My wife has a 2003 Tacoma doublecab that I would like to install a plow on. I've narrowed it down to the Curtis Homepro 3000 or the Fisher Homesteader. Which one is better and what are the pros and cons of both?


----------



## Hedgehog (Nov 18, 2006)

Also, what should I expect to pay for either of these plows and can anyone suggest dealers in Southeastern Massachusetts to purchase from.


----------



## Titan (Oct 21, 2006)

I have a 2007 Nissan Titan LE crew, and I just placed the Fisher Homesteader. Appears like a nice plow, paid about $3200 installed.


----------



## itsgottobegreen (Mar 31, 2004)

I got sitting in my garage a Fisher LD mount, timberns and the two wiring harness to make the lights work on a 98 to 04 Tacoma. There are a bunch of 6.8' fisher LD on ebay right now. I got all the truck side stuff for sale cheap.


----------



## ToyTruck (Dec 21, 2003)

*Curtis is nice*

I've had a Curtis Home Pro 3000 going into season 3 now, on my Tacoma Ext Cab 4X4 4 cyl, manual. I like it very much, only problem was the electrical connector plugs were hard to connect. I finally bit the bullet and bought the newer 2 part plug which I think must be standard now. This seems to go right together.

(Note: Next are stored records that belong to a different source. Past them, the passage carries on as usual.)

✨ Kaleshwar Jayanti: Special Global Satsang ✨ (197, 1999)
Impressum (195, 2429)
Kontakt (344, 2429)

One option is the Factory store in Worcester MA I think?? They will install, check their price and local dealers price, see their website for dealers. I think this is a more sturdy plow than the Homesteader. However the Fisher LD should be a very good plow too but is heavier. Anyway, I like it, goes on easy off easy. BTW I found my Curtis used for cheap on ebay, had ebay searching for curtis and plow and it found one for me closeby.


----------



## finnegan (Oct 4, 2000)

snow bear


----------